WORK REQUIRED:
Copy the lines from the one containing "You are a computer-use" through the end of the entries, inclusive, and leave out the pictures.

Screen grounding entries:
────────────────

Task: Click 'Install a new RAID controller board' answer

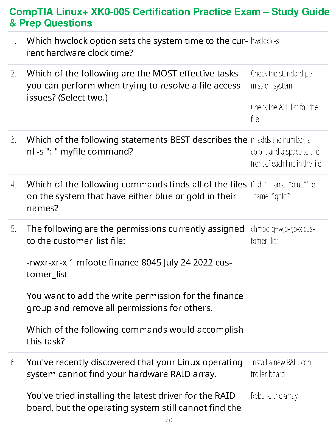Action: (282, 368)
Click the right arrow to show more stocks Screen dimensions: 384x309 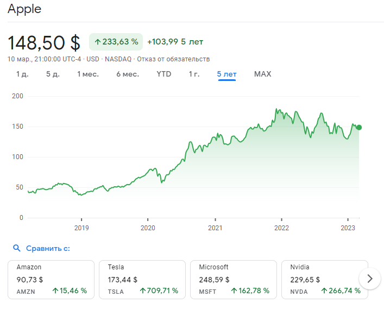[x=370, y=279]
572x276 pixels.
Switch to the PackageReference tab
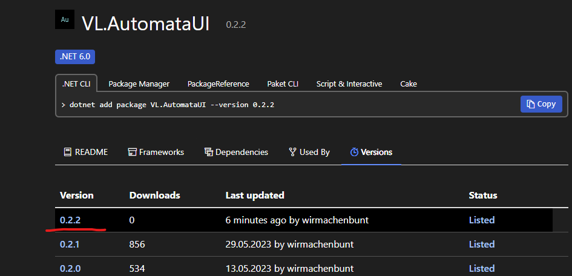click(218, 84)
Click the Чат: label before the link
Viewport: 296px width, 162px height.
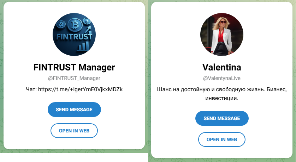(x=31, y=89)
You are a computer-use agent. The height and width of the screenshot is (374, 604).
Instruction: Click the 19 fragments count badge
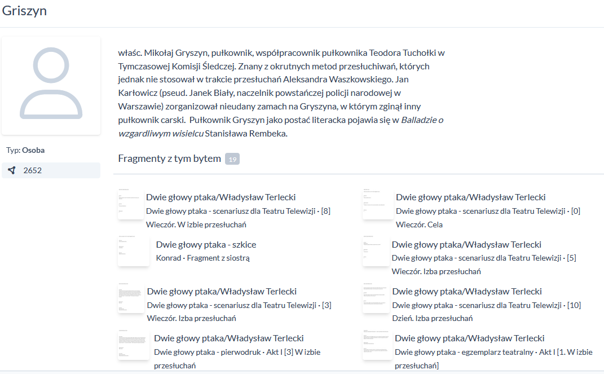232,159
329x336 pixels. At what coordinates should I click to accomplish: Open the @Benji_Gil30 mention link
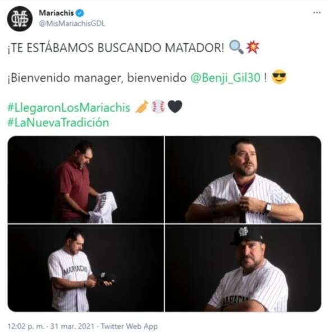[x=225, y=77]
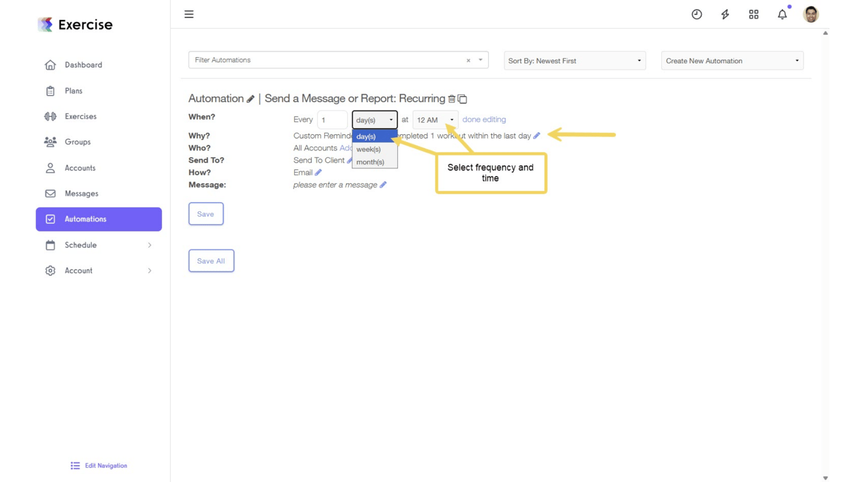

────────────────

FINAL RESULT:
You are a computer-use agent. The height and width of the screenshot is (374, 604).
Instruction: Click the 19 fragments count badge
232,159
329x336 pixels. At what coordinates should I click to accomplish: Open the @Benji_Gil30 mention link
[x=225, y=77]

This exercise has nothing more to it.